Mehmet Ünal Taşpınar

Mehmet Ünal Taşpınar

KEŞANLI ALİ DESTANI’NIN ZİLHA’SI

 

GÜLRİZ SÜRURİ

Gazetede bir ilan:

Veda, 
Gülriz Sururi Cezzar, 
Dünyamızdaki yolculuğunu tamamladı. 
Dilediği gibi dün toprağa karıştı.

Kaybettiğimiz değerlerden biri daha böyle sessiz sedasız gitti 2018’le beraber.

Birçok yazar yazdı. Biz de değişik bir şekilde analım dedik Gülriz Sururi’yi.

Türk Tiyatrosu’nun dünyaya tanıtılmasında emeği geçen yazar Keşanlı Ali Destanı oyunuyla HALDUN TANER ise, Keşanlı Ali rolüyle ENGİN CEZZAR, Zilha ve Nevvare rolleriyle de GÜLRİZ SÜRURİ idi. Yalçın Tura (Müzik), Genco Erkal (Sahneye Koyan), Carlo d’Alpino Capocellı (Orkestra Şefi) ve bir birinden değerli 40 kişilik kadro…
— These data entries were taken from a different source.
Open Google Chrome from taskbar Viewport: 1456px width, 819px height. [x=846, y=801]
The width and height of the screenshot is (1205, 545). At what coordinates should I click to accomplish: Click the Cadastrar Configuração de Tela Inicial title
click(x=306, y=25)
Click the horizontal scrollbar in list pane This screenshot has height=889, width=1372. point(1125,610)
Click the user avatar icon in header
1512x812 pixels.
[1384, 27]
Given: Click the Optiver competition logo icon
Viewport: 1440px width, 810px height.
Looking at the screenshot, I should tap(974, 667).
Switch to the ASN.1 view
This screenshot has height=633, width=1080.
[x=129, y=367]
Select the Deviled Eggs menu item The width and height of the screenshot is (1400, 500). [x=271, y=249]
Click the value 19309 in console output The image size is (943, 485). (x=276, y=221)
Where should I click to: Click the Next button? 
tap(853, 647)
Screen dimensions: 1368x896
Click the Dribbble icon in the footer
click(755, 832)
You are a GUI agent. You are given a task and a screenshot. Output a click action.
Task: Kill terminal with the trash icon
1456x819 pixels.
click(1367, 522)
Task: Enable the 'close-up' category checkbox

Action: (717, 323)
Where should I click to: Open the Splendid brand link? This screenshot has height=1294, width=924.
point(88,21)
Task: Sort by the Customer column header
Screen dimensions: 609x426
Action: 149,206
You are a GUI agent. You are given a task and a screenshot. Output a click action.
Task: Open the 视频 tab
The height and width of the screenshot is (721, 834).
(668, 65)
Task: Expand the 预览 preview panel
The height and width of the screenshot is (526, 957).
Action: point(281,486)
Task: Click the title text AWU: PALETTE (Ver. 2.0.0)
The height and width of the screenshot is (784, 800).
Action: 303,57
Gülriz Sururi’nin oyunun ilk gece heyecanını anlattığı bir yazıdan parçalar aktaracağım.

“Unutulmaz anılarım var Keşanlı Ali’nin hazırlanışı ile ilgili.”

(… ) “Yorgunum, sinirlerim iyice gerilmiş. Hazır olmayan, son gün bile hala eksik kalan şeyler yüzünden. Sonunda oyun günü gelip çatıyor. Gece uyku uyuyamamışım, yüzüm sapsarı, gözlerim kıpkırmızı. (…) O sırada herkes gelip bir şey soruyor, bir şey istiyor. Eksik kostüm aksesuarından, kaybolan makyaj kalemlerine kadar bana soruyor oyuncular. Makyaj odasındaki sandalyeyi beğenmiyor bazısı, herkesin sinirleri gergin. Oyunun ikinci perdesinde, bir köylü ZİLHA kılığına, bir NEVVARE kılığına girerek on kez kostüm değiştirmem gerek art arda. Daha bir prova bile yapmış değiliz kostüm değiştirerek.”

(…) Engin’le başarılar diliyoruz birbirimize, öpüşüyoruz. Buz gibi ikimizin de dudakları. Boş sahneye başta Genco [Erkal] olmak üzere oyuncular sıralanıp takdim şarkısını söylemeye başlarken birden bütün salon alkışlamaya başladı daha ilk sözcükleri: ‘Sineklidağ burası, şehre tepeden bakar. Ama şehir uzakta masallardaki kadar.’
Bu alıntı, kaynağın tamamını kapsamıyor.